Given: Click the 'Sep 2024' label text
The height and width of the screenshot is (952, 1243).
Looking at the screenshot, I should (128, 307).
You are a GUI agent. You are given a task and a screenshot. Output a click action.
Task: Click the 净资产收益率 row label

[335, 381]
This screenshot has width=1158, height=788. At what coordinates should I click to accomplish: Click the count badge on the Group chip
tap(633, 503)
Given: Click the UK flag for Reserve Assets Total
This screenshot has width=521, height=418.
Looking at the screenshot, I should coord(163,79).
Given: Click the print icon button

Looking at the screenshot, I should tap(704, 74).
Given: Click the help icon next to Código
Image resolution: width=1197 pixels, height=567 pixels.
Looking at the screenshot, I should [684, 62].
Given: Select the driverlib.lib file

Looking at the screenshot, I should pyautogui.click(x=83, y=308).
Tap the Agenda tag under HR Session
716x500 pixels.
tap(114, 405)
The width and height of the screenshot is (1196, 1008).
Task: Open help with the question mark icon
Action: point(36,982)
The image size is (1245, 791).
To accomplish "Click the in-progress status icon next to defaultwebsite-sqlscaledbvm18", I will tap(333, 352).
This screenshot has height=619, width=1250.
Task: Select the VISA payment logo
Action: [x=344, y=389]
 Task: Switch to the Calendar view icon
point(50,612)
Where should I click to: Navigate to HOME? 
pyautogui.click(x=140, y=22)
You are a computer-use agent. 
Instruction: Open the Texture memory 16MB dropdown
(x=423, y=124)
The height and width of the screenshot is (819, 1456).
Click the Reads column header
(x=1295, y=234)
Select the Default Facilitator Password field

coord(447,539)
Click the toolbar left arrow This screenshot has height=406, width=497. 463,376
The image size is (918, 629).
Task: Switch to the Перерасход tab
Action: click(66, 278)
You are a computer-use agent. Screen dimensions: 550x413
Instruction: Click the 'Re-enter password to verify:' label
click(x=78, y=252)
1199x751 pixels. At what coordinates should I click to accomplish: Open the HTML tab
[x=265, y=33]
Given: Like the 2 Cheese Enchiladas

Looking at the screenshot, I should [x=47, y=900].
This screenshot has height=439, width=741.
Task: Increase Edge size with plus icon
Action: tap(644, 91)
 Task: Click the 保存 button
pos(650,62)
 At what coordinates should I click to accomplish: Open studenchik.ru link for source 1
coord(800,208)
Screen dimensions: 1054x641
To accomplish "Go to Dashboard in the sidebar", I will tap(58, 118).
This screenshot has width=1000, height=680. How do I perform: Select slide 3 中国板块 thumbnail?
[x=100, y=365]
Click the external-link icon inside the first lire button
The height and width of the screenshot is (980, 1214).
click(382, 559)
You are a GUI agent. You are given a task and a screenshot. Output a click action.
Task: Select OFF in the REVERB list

= TASK DESCRIPTION =
Among the entries above, the lines between the ones containing "This screenshot has width=521, height=418." and "The image size is (1245, 791).", inclusive, are to be transcribed exactly. No other line is to be given.

= TASK OUTPUT =
This screenshot has width=521, height=418.
Looking at the screenshot, I should coord(163,79).
Given: Click the print icon button

Looking at the screenshot, I should tap(704, 74).
Given: Click the help icon next to Código
Image resolution: width=1197 pixels, height=567 pixels.
Looking at the screenshot, I should [684, 62].
Given: Select the driverlib.lib file

Looking at the screenshot, I should pyautogui.click(x=83, y=308).
Tap the Agenda tag under HR Session
716x500 pixels.
tap(114, 405)
The width and height of the screenshot is (1196, 1008).
Task: Open help with the question mark icon
Action: point(36,982)
The image size is (1245, 791).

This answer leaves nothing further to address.